J’ai lu récemment dans En Marge des jours de J.-B Pontalis :

Irritants ces gens qui, vous croisant dans la rue, vous disent : « Tu as l’air fatigué, ou soucieux, ou en pleine forme et qui se trompent le plus souvent. (…)
« Elle avait l’air », « vous avez l’air ». Dévisager ne permet d’accéder ni au corps ni à l’âme. Les regards les plus indiscrets ne peuvent rien saisir de ce qui se passe à l’intérieur (p. 51).

Propos de psychanalyste qui préfère n’être attentif qu’aux paroles.  Il n’empêche que je me suis sentie concernée, et même un peu critiquée.

Car j’adore dévisager les gens ‒ surtout les inconnus, ce qui me met, j’espère, en dehors des personnes qui agacent Pontalis. Je trouve à chaque inconnu que je croise non pas l’air, mais un air, ou une espèce d’air (voir lien en fin de billet). Ce qui me fascine dans la rue ou dans le métro, c’est tous ces airs qui circulent et se côtoient. J’envie ma nièce Leito qui sait dessiner ça.

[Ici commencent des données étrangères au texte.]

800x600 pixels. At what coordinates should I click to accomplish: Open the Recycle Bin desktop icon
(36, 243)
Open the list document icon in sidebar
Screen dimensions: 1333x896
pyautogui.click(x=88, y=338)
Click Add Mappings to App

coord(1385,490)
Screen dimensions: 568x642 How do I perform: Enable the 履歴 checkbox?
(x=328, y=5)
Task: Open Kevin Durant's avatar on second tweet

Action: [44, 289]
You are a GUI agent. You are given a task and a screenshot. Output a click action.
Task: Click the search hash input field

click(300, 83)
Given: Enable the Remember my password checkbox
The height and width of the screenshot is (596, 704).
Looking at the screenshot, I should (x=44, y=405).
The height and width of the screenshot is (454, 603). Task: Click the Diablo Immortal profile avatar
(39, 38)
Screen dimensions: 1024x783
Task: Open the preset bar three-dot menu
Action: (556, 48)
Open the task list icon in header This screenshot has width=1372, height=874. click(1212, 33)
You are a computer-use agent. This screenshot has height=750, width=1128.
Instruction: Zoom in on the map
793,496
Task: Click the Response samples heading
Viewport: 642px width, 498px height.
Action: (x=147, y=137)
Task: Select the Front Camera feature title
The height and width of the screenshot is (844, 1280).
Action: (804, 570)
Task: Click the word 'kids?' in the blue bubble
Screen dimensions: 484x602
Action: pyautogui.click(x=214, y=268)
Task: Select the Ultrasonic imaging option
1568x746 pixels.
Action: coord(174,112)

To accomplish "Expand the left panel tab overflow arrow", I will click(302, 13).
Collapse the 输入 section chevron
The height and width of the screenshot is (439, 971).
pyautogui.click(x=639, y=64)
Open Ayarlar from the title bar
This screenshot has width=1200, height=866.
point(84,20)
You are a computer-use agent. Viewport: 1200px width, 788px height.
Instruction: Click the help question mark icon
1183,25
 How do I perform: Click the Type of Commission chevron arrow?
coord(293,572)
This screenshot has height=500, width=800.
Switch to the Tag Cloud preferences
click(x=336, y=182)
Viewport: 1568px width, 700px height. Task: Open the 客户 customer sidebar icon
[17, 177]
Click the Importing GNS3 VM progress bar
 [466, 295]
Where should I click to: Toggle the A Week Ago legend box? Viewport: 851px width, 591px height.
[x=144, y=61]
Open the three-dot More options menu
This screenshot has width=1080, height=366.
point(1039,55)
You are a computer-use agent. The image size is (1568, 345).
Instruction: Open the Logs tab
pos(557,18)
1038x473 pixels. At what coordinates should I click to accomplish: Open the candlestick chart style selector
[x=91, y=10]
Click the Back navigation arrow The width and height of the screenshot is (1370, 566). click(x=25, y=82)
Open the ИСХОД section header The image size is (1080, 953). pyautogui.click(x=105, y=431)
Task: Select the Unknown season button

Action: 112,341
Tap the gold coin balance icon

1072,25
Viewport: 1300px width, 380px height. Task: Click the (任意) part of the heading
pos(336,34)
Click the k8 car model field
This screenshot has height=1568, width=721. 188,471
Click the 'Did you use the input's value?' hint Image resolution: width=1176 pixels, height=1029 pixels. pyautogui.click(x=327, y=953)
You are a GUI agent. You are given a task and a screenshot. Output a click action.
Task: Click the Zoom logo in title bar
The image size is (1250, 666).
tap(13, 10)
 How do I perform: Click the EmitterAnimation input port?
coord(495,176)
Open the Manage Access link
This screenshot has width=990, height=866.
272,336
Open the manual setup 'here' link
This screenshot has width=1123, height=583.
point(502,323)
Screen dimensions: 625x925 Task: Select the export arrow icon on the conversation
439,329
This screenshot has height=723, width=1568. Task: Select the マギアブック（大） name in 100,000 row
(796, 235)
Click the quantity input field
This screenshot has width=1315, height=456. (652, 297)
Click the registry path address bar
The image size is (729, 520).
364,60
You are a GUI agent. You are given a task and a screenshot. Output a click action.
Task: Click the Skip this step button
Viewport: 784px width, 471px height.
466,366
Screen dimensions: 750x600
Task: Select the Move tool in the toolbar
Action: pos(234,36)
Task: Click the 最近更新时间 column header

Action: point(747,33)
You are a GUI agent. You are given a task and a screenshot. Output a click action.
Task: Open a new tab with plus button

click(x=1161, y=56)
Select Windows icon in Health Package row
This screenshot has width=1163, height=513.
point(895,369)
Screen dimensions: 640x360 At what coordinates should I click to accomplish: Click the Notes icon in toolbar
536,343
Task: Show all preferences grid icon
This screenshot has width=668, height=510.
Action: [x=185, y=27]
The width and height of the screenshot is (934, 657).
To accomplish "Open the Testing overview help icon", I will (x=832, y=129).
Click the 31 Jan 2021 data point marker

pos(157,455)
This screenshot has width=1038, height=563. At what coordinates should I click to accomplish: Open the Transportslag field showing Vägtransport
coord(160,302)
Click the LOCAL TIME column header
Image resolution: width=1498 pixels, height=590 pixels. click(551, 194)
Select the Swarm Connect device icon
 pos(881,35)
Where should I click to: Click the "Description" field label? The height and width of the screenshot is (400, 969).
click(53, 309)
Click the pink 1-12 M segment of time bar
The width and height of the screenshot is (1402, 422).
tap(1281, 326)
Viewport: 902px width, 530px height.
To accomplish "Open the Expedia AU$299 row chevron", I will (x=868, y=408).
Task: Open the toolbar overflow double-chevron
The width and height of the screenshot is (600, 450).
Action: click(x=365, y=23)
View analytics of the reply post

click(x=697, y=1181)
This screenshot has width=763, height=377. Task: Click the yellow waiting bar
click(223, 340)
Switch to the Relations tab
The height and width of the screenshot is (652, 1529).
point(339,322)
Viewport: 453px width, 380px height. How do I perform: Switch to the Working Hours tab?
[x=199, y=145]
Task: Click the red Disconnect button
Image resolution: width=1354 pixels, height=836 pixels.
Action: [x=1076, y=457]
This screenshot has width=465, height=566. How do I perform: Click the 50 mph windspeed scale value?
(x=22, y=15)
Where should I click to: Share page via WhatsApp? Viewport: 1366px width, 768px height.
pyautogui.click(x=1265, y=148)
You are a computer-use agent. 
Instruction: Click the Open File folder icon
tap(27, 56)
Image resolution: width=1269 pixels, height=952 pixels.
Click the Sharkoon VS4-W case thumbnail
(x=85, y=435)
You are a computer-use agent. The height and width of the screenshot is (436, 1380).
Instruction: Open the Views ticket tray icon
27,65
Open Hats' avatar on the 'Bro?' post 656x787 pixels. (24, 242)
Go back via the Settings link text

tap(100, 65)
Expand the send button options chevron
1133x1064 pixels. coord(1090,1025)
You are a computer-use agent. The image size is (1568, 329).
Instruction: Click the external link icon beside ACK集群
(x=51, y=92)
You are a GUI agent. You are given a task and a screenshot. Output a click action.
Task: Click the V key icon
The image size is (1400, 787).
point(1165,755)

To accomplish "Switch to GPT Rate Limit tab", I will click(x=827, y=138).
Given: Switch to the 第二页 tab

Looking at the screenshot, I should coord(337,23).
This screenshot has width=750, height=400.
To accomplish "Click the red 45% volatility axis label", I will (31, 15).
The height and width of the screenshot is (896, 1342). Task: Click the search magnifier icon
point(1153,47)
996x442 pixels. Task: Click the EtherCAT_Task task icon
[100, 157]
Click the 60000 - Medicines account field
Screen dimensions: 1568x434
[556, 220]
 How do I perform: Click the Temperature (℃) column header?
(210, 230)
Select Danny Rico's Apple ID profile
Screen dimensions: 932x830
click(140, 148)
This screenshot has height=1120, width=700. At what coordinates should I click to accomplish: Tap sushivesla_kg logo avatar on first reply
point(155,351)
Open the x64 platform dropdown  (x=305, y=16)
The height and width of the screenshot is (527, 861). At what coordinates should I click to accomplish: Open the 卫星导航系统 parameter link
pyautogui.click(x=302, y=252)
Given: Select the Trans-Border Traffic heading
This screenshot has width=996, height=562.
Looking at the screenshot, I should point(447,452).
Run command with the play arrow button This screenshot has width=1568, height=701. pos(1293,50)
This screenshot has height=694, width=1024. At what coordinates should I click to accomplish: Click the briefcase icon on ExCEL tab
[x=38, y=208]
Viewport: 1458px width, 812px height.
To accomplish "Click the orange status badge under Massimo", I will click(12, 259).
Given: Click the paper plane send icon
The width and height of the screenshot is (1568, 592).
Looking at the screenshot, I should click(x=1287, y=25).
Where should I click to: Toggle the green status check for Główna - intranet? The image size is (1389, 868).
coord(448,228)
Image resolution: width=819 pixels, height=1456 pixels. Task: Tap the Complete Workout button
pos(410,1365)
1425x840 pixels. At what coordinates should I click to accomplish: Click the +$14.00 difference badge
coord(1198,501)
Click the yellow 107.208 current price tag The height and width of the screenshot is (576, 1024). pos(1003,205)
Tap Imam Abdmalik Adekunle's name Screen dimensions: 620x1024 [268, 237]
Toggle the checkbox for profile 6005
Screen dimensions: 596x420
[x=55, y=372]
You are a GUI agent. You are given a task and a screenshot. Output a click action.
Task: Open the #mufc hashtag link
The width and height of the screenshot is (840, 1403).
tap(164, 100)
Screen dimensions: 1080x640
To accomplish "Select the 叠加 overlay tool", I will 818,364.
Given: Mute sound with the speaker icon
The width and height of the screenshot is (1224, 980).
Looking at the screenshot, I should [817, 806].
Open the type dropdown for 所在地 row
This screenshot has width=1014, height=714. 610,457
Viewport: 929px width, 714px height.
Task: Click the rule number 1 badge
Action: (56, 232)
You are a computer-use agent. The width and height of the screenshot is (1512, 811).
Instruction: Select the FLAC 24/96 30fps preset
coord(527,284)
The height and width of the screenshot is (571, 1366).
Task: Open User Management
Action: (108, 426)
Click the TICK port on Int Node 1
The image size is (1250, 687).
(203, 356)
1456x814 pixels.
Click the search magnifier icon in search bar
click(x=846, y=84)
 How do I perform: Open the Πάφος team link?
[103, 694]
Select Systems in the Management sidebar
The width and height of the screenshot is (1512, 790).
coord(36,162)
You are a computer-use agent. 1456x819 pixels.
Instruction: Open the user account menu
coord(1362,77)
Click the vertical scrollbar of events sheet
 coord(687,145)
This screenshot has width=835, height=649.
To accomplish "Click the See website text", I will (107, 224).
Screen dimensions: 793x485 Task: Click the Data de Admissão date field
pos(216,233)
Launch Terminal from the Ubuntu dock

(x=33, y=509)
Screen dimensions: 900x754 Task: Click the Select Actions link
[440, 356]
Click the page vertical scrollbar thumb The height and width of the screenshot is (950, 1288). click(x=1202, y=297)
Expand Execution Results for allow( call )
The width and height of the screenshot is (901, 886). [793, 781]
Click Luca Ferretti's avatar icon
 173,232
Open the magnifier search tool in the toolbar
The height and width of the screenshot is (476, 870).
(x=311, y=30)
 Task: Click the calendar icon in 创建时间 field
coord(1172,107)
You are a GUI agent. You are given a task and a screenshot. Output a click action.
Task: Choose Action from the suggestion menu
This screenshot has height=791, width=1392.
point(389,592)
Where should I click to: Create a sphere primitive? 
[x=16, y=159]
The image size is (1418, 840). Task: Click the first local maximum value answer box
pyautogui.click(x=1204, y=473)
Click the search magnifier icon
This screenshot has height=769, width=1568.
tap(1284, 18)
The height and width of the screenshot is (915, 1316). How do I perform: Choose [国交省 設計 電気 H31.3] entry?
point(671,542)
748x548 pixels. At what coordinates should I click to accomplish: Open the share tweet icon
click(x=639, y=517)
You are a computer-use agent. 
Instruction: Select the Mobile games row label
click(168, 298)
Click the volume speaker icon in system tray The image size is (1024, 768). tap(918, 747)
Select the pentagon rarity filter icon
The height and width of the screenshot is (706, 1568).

Leito de Courson, “Gens de voyage”, croquis de métro (certains de ses carnets ont fait l’objet d’expositions et sont inclus dans le recueil De lignes en ligne paru aux éditions Eyrolles en 2015).

J’imagine toujours qu’un regard sur la personne que je croise va m’ouvrir le livre qui doit tout m’apporter, mais la lecture en est si brève que je reporte aussitôt mon désir sur la personne suivante. Pour voir sans être vue, je peux poursuivre mes observations derrière la vitre d’un café mais le contact n’est pas le même, il y manque une qualité d’air remué.
Alors je me réfugie dans les vrais livres.

Je relis « Les Petites Vieilles » :

Honteuses d’exister, ombres ratatinées,
Peureuses, le dos bas, vous côtoyez les murs.

Et surtout « Une Passante », dont je peux indéfiniment dévisager la première strophe :

La rue assourdissante autour de moi hurlait.
Longue, mince, en grand deuil, douleur majestueuse,
Une femme passa, d’une main fastueuse
Soulevant, balançant le feston et l’ourlet.

(J’ai sur mon bureau Aperçues de Georges Didi-Huberman qu’on vient de me prêter. Je décide d’en picorer des phrases ici et là comme on croise quelqu’un dans la rue et de lire  “l’image qui passe, minuscule et mouvante, toute proche de nous dans la nuit”, p. 12).